■ Assignment ■
With the pictures removed, reproduce exactly the lines from the one that contains "The height and" through the last line of the entries below.

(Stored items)
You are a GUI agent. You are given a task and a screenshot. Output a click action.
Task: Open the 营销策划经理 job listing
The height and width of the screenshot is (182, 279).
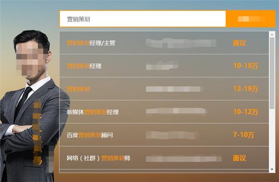coord(164,66)
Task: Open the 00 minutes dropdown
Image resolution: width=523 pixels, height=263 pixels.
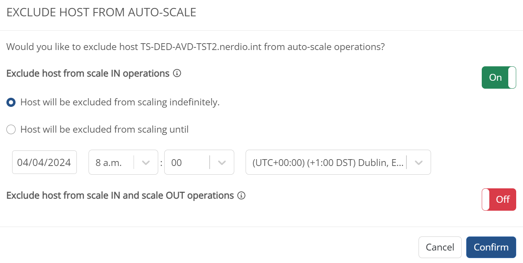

■ Expected answer ■
The height and width of the screenshot is (182, 279).
coord(164,66)
Task: Open the 00 minutes dropdown
Image resolution: width=523 pixels, height=263 pixels.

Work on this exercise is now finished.